TOC page here.
The beginning of Act III continues, circling in closer to the cyclical action of this novel:
By early February, the light waned noticeably later in the evenings. Some Facebook friend of Diana’s posted a picture of the full moon captioned with some nonsense about astrology: Diana downloaded an app that tracked the phases of the moon. It also, to her delight, had a feature that would make her phone ring whenever it was time for one of Islam’s five daily prayers; an in-app purchase changed the ring tone to a recording of a muezzin singing the call to prayer. This lasted for three days before she began to worry about Mustapha’s blood pressure.
But as the moon waned on the screen of her phone, Diana became increasingly nervous. Never a sound sleeper, she took to waking up unprompted each night at moonrise. None of the windows in her townhouse faced southeast, so she couldn’t even see the moon from inside; but she had to put on slippers and a coat and walk out onto the street to see the shrinking crescent before she could get back to sleep.

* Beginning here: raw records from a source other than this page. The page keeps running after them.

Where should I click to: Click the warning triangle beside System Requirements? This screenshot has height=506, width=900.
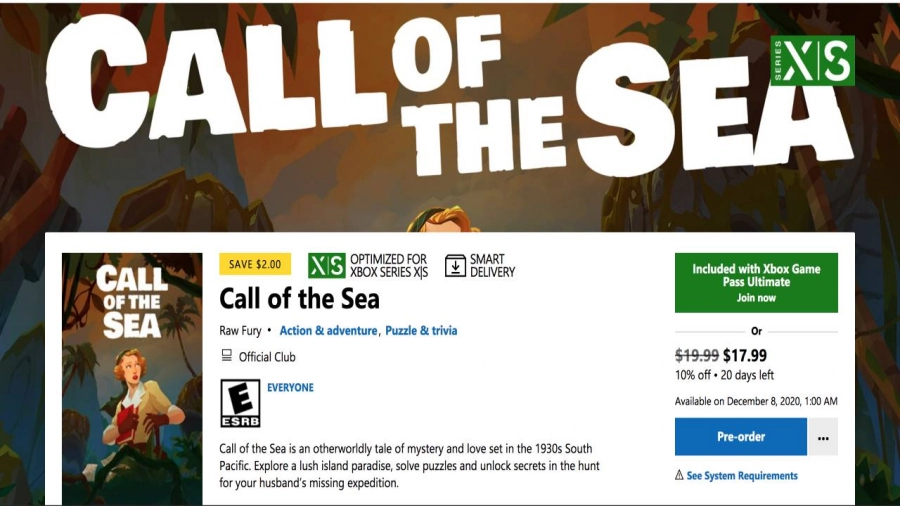tap(679, 476)
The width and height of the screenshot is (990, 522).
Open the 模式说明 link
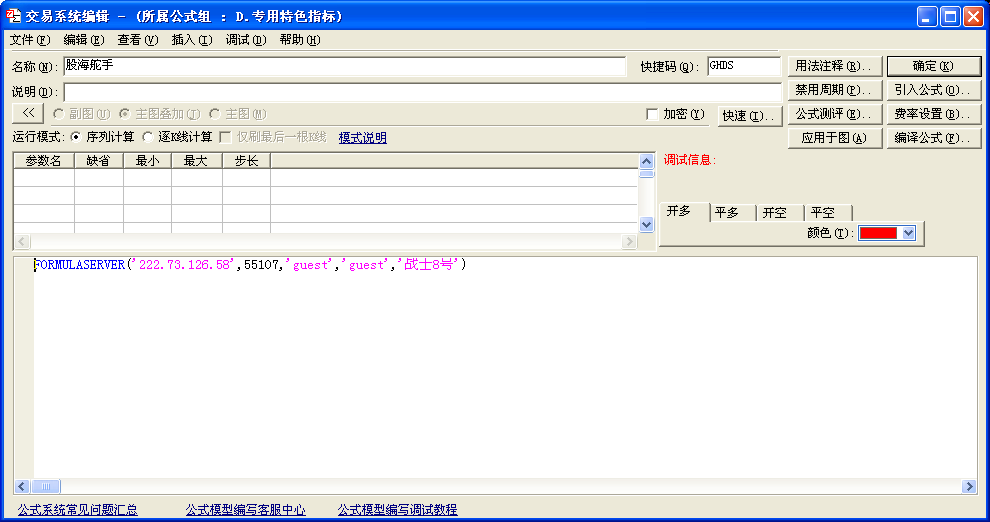pos(362,138)
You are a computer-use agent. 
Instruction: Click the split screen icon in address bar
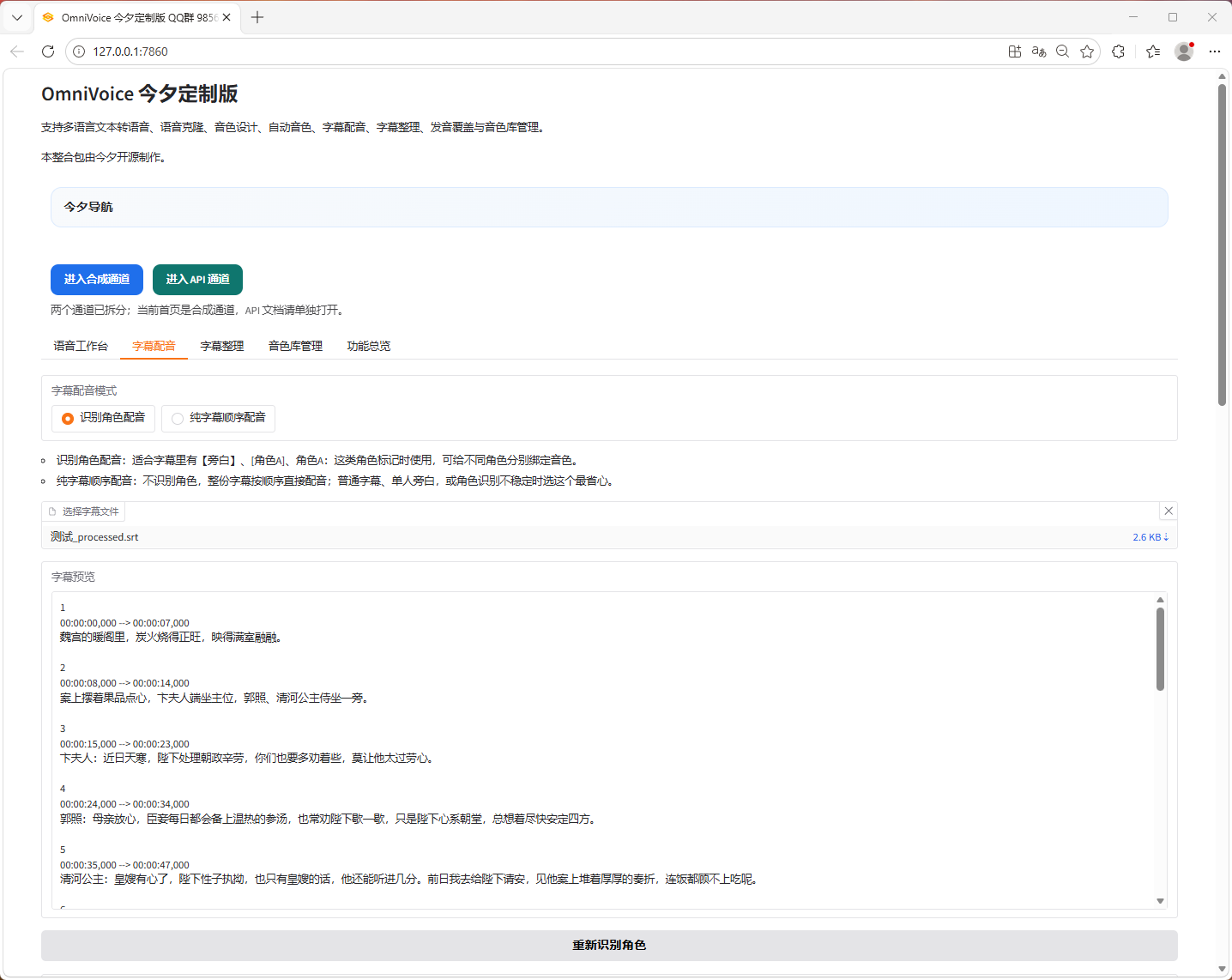point(1015,51)
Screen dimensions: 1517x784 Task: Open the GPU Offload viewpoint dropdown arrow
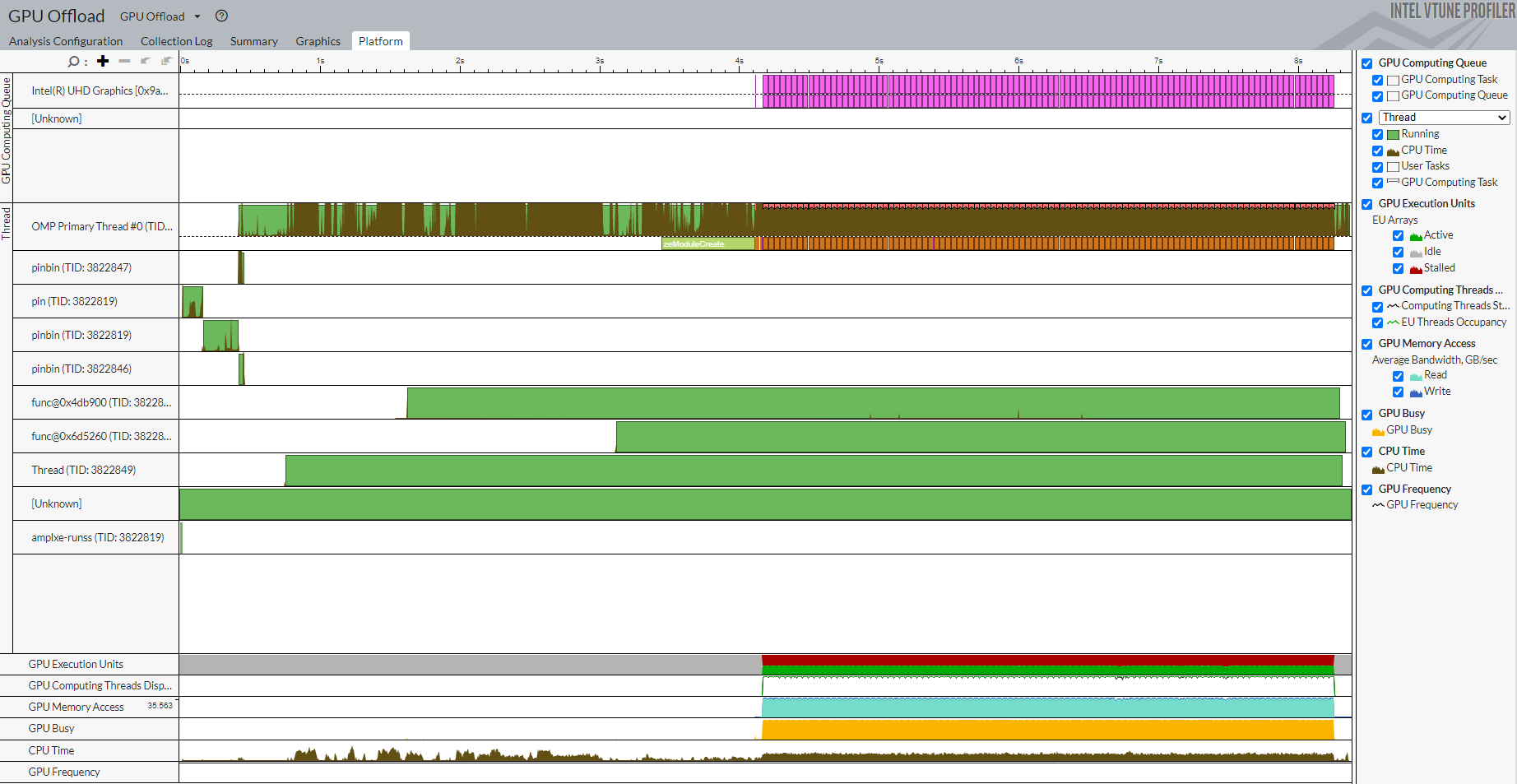click(197, 16)
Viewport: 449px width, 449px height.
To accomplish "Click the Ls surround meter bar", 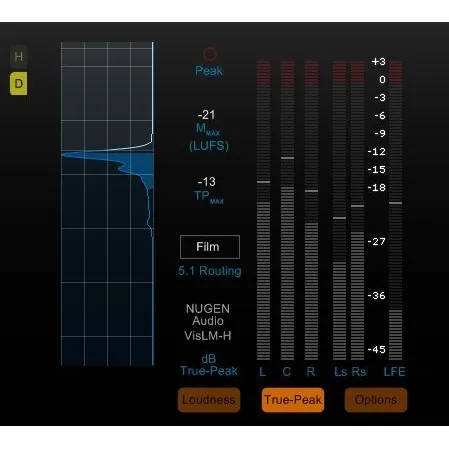I will pyautogui.click(x=339, y=210).
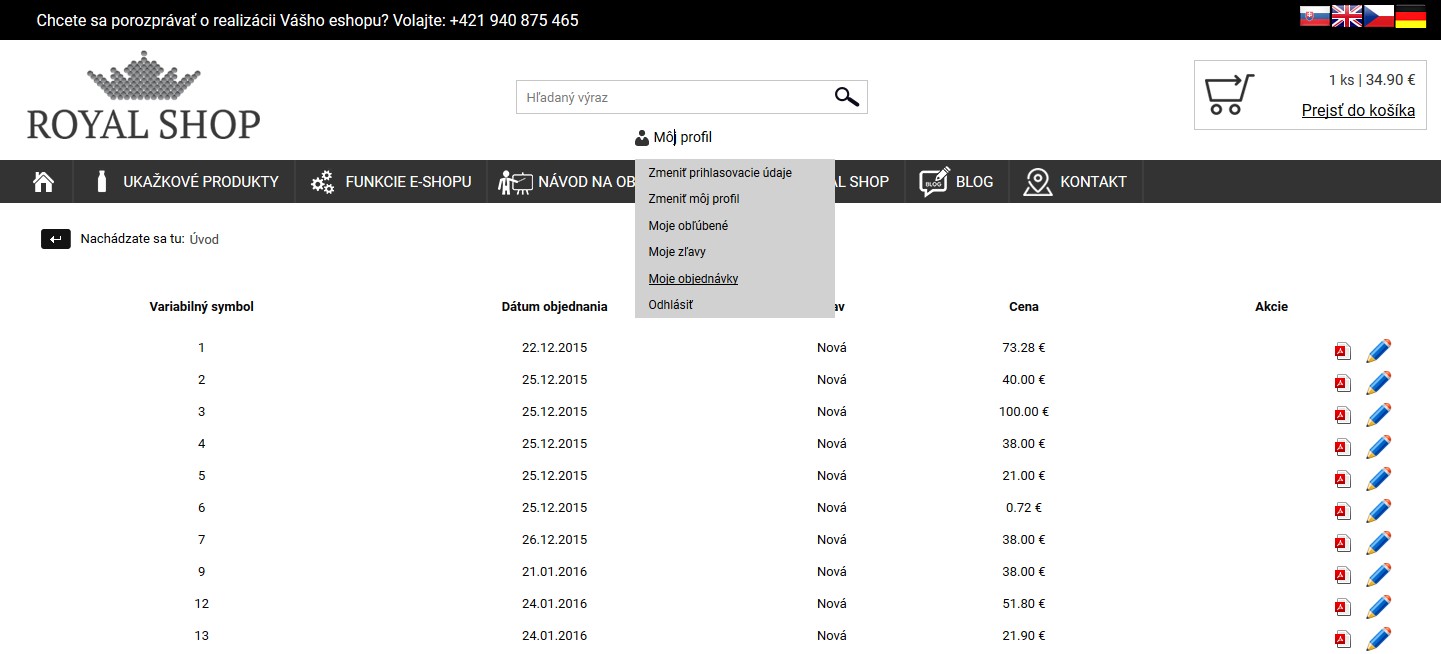This screenshot has width=1441, height=654.
Task: Edit order 3 with pencil icon
Action: pyautogui.click(x=1378, y=414)
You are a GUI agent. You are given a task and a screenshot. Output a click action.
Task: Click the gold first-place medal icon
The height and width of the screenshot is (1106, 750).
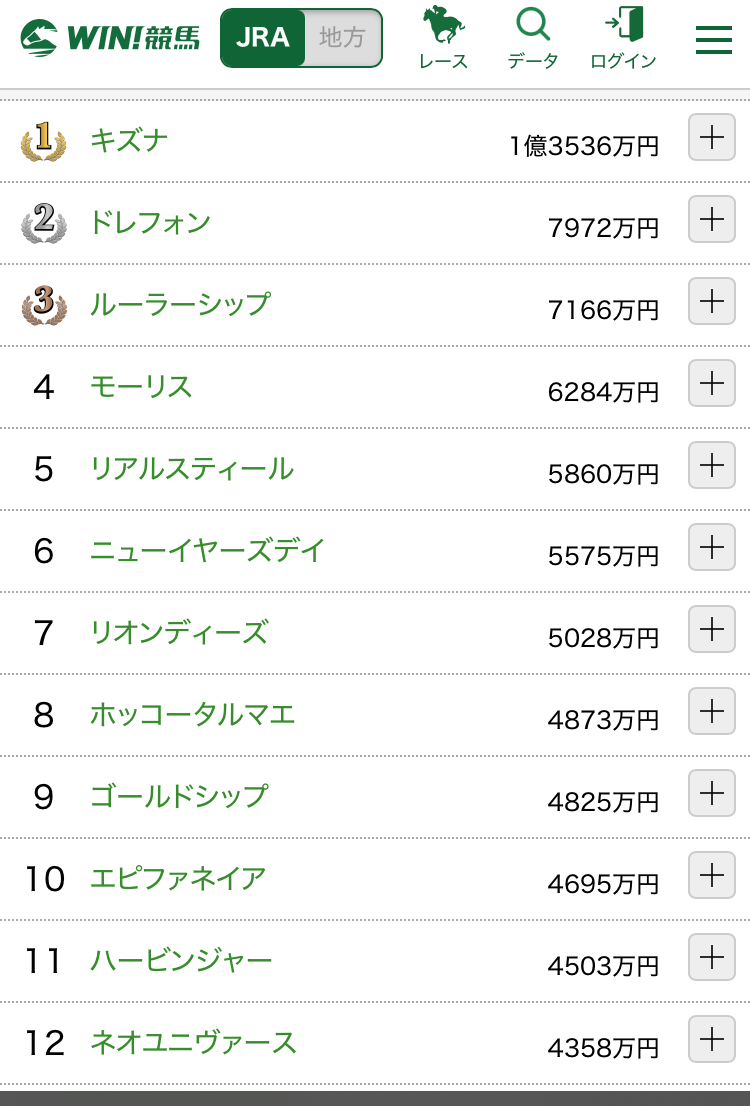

The day before the new moon, she walked into Captain Jenkins’ office. His face was that of a man drowned by bureaucracy, but his shirt was wrinkle free and his tie perfectly knotted. “Sir,” she began. “It’ll happen in a day or two.” To Jenkins’ raised eyebrow, “The new moon. Another–”
“Don’t say it out loud, Detective. Yeah, I set my calendar up with moon phases. Day or so after the new moon, is what Stoph said.”
“Yes, sir. I’m just… I want to warn people, homeless people.”
“Which would expose our conspiracy to transform a murder into an accidental death.” He motioned for her to shut the door behind her. “And even if that wasn’t the case, you know as well as I do that telling the city to watch out for the Reaper would end up with five people getting killed when some idiot the state has seen fit to allow to carry a firearm mistakes some other armed idiot for a serial killer. And no, I don’t like it, either.”
On the way home, Diana thought about calling Claire Longstreet to encourage her to consider closing the shelter’s doors early. But she couldn’t think of the right way to word it, and while she didn’t need her pension, Mustapha and the others really did.
The next two nights were largely sleepless, not because of anxiety over what might happen, but because of two murders outside dive bars in impoverished neighborhoods. The second one involved Diana running across the field after the suspect, bad knee throbbing, but she caught a break when the man tripped on a ladder someone had left in the grass. So the day after the new moon was an eight a.m. Ambien, the third shift worker’s best friend, and the deep dreamless sleep again, the sort Diana always found unfamiliar.
Just tying the various threads together here, bringing us back to focus on the main story. But because the stories I write are as much about character as they are about plot, I’m going to yank it away right after this and get us back to domesticity.